Otávio de Oliveira | Publicado em 06/10/2025, às 07h43 - Atualizado às 08h34
A empresa, em sua forma mais elevada, não é a soma de interesses particulares dos sócios. É, muito mais do que isso, um organismo vivo. Ele vive da confiança e respira através do cumprimento das responsabilidades com terceiros, incluindo a sociedade.
O administrador, dentro dessa arquitetura, decide mediante exercício da complexa racionalidade que transita da frieza dos números à energia do espírito humano. Não se administra apenas recursos: administra-se, sobretudo, consequências.
Governar uma empresa é, primeiro, um ato de pensamento; depois, execução. Exige-se daquele que a dirige não somente o domínio sobre o negócio, mas, igualmente, a capacidade de compreender o que nele se oculta - o impulso, o mercado, a expectativa e o erro que permeiam cada decisão.
Os contratos sociais definem limites à atuação do administrador, mas é no caráter que se encontra e se determina o rumo da empresa. Por isso, o verdadeiro administrador é aquele que compreende a diferença entre refletir-para-agir; e, não, simplesmente operar.
O Direito, ao definir os deveres de diligência, lealdade e informação, só toca a superfície do problema. A escorreita administração não nasce das imposições de regras, mas da lucidez moral e intelectual do administrador.
Administrar é exercer a fé na continuidade do negócio. Ao exercê-la, impõe-se coragem de resistir à tentação do pragmatismo cego que transforma, em segundos, a eficiência em ineficiência. A ineficiência em demissões e essas em provável declínio acelerado da empresa. A boa administração, portanto, não é a mais célere; é a mais refletida. A lentidão que pondera é preferível à pressa que destrói.
O risco é a condição da liberdade empresarial; já o risco inconsequente é a sua negação. Administrar é equilibrar-se entre a prudência e a audácia – são dois extremos que só a inteligência do real pode conciliar.

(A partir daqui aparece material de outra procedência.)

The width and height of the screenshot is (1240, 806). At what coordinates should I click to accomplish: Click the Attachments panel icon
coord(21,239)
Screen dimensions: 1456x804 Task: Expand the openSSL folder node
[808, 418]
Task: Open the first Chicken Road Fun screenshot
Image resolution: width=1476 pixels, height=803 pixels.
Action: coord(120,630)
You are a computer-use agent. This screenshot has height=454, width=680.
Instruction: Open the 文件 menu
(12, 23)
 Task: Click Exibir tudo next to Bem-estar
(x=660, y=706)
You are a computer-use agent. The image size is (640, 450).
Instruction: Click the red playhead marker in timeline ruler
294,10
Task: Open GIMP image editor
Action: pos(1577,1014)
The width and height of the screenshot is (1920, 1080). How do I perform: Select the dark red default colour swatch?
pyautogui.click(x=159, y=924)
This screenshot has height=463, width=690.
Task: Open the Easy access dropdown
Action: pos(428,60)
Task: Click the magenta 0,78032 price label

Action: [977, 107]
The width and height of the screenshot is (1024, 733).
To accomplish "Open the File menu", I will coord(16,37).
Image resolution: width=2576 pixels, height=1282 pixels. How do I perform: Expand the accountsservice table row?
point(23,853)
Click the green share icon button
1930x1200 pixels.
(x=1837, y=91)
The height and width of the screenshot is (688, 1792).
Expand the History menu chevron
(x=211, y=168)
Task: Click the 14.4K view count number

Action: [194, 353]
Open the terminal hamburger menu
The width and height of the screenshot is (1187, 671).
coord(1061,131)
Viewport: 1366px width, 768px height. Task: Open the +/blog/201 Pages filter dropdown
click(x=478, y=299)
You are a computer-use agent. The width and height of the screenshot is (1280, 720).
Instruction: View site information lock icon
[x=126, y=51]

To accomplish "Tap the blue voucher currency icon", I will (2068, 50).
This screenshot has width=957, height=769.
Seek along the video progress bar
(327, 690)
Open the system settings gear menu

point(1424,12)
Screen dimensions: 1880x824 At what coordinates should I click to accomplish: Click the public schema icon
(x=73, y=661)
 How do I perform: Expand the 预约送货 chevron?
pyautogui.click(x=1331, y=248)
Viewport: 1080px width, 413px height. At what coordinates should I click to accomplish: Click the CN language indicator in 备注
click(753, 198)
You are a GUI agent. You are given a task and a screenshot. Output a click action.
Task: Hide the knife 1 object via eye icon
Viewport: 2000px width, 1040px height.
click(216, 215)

A omissão, sob o disfarce da cautela, é forma de covardia; já a precipitação, sob o pretexto de iniciativa, é desatino. A virtude administrativa está na serenidade ao enxergar os números e na consciência de que toda decisão carrega um traço de irreversibilidade.
Por outro lado, a governança corporativa, quando bem compreendida, não é uma técnica de controle. Trata-se de uma verdadeira pedagogia da responsabilidade: obriga os centros de poder a se justificar; impõe luz onde o instinto buscaria sombra. Em última instância, é o modo institucional de civilizar o impulso humano. Sem governança, o instinto de exercer o poder pode, potencialmente, se transformar em arbitrariedade.
A empresa moderna exige administradores que saibam pensar. Não o pensamento abstrato. O pensamento concreto. Aquele que, antes de decidir, distingue o que é possível do que é ético, e o que é ético do que é apenas conveniente. O destino das instituições depende, cada vez mais, dessa consciência.
Não basta gerar riqueza. Não basta conquistar resultados; é necessário sustentá-los. A empresa sobrevive quando o seu administrador compreende que prosperidade sem integridade é apenas sucesso aparente. O sucesso aparente é a forma mais refinada de ruína.
O administrador, portanto, também é o guardião dos valores e do espírito da empresa. A ele cabe perpetuá-los, protegendo-a da amnésia moral que o mercado frequentemente impõe. E, talvez, essa seja a mais alta de suas funções: impedir que a racionalidade do lucro destrua o fundamento humano, porque nenhuma prosperidade resiste ao vazio ético.